# Extracted text:
______________________________

The survey is courtesy of the Josephson Institute, an organization focused on increasing ethical behavior in all aspects of society.

Take the personal integrity survey now – it might be the first step to fixing those character flaws we thought we could get away with.

- LuAnne Speeter

The other day, an astute friend of mine who offers consulting services to businesses expressed this thought:

“Everybody uses the word ‘excellence’ as a business goal. I like to use ‘greatness.’”

While I don’t necessarily think one precludes the other, I agree that a business that strives toward greatness perhaps has a more expanded, holistic vision than what excellence would imply. To me, business excellence reflects the strategies and tactics that help the company achieve – and even exceed – its goals for revenue, growth, return on investment – even customer and employee satisfaction and other benchmarks and measurements.

But for a business and its leaders to achieve greatness means they’ve stepped beyond the goals of the single corporate entity and into the business community, beyond a particular industry and into a broader business model, beyond the current fiscal year and into the future. Greatness carries a sense of legacy – that what was achieved, and those who achieved it, can be held up as an example for other businesses and will live on for others to emulate.

Greatness incorporates values that can be applied even beyond business – into our personal ethics, our relationships, our social responsibilities. Greatness doesn’t go out of style; it reveals a truth that transcends time, race and religious or political affiliation.

Most of all, greatness inspires others to live with integrity – that our day to day decisions, expressions and activities are a manifestation of a deep commitment to a greater good.

So what will it take to bring you and your business beyond excellence and into the realm of greatness?

- LuAnne Speeter

Have you ever been tempted to use a questionable marketing tactic?

Sometimes what appears at first glance to be a brilliant campaign becomes a disastrous public embarrassment or – worse yet – a lawsuit.

Take, for example, the custom media company that offered a free car to the client who gave them the best endorsement. Initially, I’m sure it seemed like a win-win. The company would receive great testimonials and clients would fall all over themselves to win a new set of wheels. All good, until somebody realized this was out-and-out bribery.

A few years back, stealth marketing gained momentum with some companies who wanted to capitalize on the viral power of word of mouth and social networks.  With stealth marketing, people are paid to endorse a product in public without disclosing that they’re being paid to do so. The practice has been denounced by both the Federal Trade Commission and the Word of Mouth Marketing Association (WOMMA). So now, if a company pays you to push its product, you’re obligated to disclose your relationship with the company.

______________________________

# Input data:

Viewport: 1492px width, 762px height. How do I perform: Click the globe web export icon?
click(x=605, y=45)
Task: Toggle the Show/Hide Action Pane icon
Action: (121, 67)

______________________________

# Work instruction 1:
Return the passage of the business ethics text from "But for a business" to "or political affiliation.".
# Work instruction 2:
Decide whether each statement agrees with the business ethics text, answering yes or no and quoting the words that settle it: (a) The Federal Trade Commission has denounced stealth marketing. (b) The custom media company offered a cash prize for the best endorsement. (c) The writer considers excellence and greatness mutually exclusive.

# Task response 1:
But for a business and its leaders to achieve greatness means they’ve stepped beyond the goals of the single corporate entity and into the business community, beyond a particular industry and into a broader business model, beyond the current fiscal year and into the future. Greatness carries a sense of legacy – that what was achieved, and those who achieved it, can be held up as an example for other businesses and will live on for others to emulate.

Greatness incorporates values that can be applied even beyond business – into our personal ethics, our relationships, our social responsibilities. Greatness doesn’t go out of style; it reveals a truth that transcends time, race and religious or political affiliation.

# Task response 2:
(a) Yes: "The practice has been denounced by both the Federal Trade Commission and the Word of Mouth Marketing Association (WOMMA)."
(b) No: "offered a free car to the client who gave them the best endorsement."
(c) No: "While I don’t necessarily think one precludes the other"